> Given request 1: In the letter asking Mr. Obama to be a dad, which country did the writer's father migrate to the U.S. from?

━━━

Dear Mr. Obama, will you be my dad?

Corinne Gray
Jun 16 · 7 min read
I spent a life of pain searching for the perfect dad. Many other kids are too. Credit: Mike Orlov / Adobe Stock

Dear Mr. Obama, I know this is a weird request. Although, considering the life you’ve had, this may not be the weirdest one. But, I’d like to ask if you’d consider being my dad. Wait, let me explain.

My ‘dad’ died just before Christmas last year. The quotes are intentional because he really wasn’t in any shape or form a ‘dad’. In fact, when I’m feeling most bitter, I call him the ‘sperm donor with benefits’. He abandoned my mother, sister, and me when I was about 3 and pretty much never looked back after migrating to the U.S. from our native home of Trinidad and Tobago. I can count on one hand the number of times I’ve seen him. On two hands I can count the number of actual conversations we’ve ever had.

He knew where we lived. He knew how to contact us. He just chose not to. And I’ve spent all of my 37 years trying to figure out why. The little girl in me always found a way to blame herself, because childhood logic works that way. And even though intellectually I know it doesn’t have anything to do with me, my little-girl heart will always feel broken and patently unlovable.

And it’s not like I didn’t try to have that ‘dad’ I always wanted. I would contact him a lot, write letters, do everything in my power to be on his radar — to get him to love me the way a dad should.

But he didn’t. Wouldn’t. Maybe, he couldn’t.

In all my 37 years he’s never contacted me on my birthday. I remember writing him at 21 to say I wish he would greet me on my birthday each year. I never gave up hope that one day he would send at least a two-word text with an emoji or something. But he’s dead now, so it’s never happening.

Which brings me to the matter at hand. I know I sound crazy. I’m pushing 40 and I’m recruiting for a dad. Not only that, I’m actually asking someone I’ve never met to take on that job (but only because I expect you’re less busy than when you were doing the whole POTUS thing).

I’ve never met you obviously. I don’t know you really, and I don’t agree with all of your policy choices (I’d be an honest but kind daughter). But, from the first moment I saw you on Oprah (before you were OBAMA), talking with your wife about your family and your two little girls, I instantly felt that if I could choose my own dad, it would be you.

━━━

> Given request 2: Copy the listing lines from the line with "Task: Open the curl link in the heading" to the line with "Action: [818, 424]", including both of those lines.

━━━

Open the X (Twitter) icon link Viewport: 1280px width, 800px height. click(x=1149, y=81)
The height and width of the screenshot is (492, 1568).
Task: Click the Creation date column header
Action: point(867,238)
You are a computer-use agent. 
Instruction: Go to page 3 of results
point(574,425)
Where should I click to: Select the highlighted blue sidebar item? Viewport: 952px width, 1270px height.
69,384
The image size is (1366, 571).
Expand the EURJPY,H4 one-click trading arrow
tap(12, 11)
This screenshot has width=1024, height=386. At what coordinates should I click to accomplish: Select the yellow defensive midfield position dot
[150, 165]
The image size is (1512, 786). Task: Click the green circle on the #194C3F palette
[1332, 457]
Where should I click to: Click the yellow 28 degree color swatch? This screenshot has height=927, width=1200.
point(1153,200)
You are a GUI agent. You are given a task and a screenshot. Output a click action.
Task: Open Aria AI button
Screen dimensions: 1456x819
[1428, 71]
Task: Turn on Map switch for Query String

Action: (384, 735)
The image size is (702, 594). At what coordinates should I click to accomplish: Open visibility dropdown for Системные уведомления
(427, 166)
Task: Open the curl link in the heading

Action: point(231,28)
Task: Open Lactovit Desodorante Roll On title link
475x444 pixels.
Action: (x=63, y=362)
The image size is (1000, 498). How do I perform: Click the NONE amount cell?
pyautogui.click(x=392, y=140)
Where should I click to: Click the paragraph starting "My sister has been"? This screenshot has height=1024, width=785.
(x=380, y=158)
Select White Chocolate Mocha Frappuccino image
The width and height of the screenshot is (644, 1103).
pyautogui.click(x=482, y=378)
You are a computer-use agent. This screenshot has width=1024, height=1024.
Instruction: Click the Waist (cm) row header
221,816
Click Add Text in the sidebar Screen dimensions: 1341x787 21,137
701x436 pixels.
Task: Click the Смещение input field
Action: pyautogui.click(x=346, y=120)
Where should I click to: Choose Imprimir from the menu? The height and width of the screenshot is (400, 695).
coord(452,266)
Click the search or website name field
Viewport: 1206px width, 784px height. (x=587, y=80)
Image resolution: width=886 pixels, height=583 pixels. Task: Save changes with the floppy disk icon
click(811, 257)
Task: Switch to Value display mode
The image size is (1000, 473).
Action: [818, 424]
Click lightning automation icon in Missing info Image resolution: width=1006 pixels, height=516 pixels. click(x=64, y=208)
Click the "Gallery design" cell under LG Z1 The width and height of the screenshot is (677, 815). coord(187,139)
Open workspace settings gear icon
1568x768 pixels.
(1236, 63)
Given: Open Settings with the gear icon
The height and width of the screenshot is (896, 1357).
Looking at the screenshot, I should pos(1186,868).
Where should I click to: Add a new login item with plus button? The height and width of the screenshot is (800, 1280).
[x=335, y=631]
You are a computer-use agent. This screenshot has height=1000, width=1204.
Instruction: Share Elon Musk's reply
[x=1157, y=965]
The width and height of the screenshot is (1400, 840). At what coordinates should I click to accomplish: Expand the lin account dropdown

━━━

> Worked solution 1: Trinidad and Tobago.

> Worked solution 2:
Task: Open the curl link in the heading

Action: point(231,28)
Task: Open Lactovit Desodorante Roll On title link
475x444 pixels.
Action: (x=63, y=362)
The image size is (1000, 498). How do I perform: Click the NONE amount cell?
pyautogui.click(x=392, y=140)
Where should I click to: Click the paragraph starting "My sister has been"? This screenshot has height=1024, width=785.
(x=380, y=158)
Select White Chocolate Mocha Frappuccino image
The width and height of the screenshot is (644, 1103).
pyautogui.click(x=482, y=378)
You are a computer-use agent. This screenshot has width=1024, height=1024.
Instruction: Click the Waist (cm) row header
221,816
Click Add Text in the sidebar Screen dimensions: 1341x787 21,137
701x436 pixels.
Task: Click the Смещение input field
Action: pyautogui.click(x=346, y=120)
Where should I click to: Choose Imprimir from the menu? The height and width of the screenshot is (400, 695).
coord(452,266)
Click the search or website name field
Viewport: 1206px width, 784px height. (x=587, y=80)
Image resolution: width=886 pixels, height=583 pixels. Task: Save changes with the floppy disk icon
click(811, 257)
Task: Switch to Value display mode
The image size is (1000, 473).
Action: [818, 424]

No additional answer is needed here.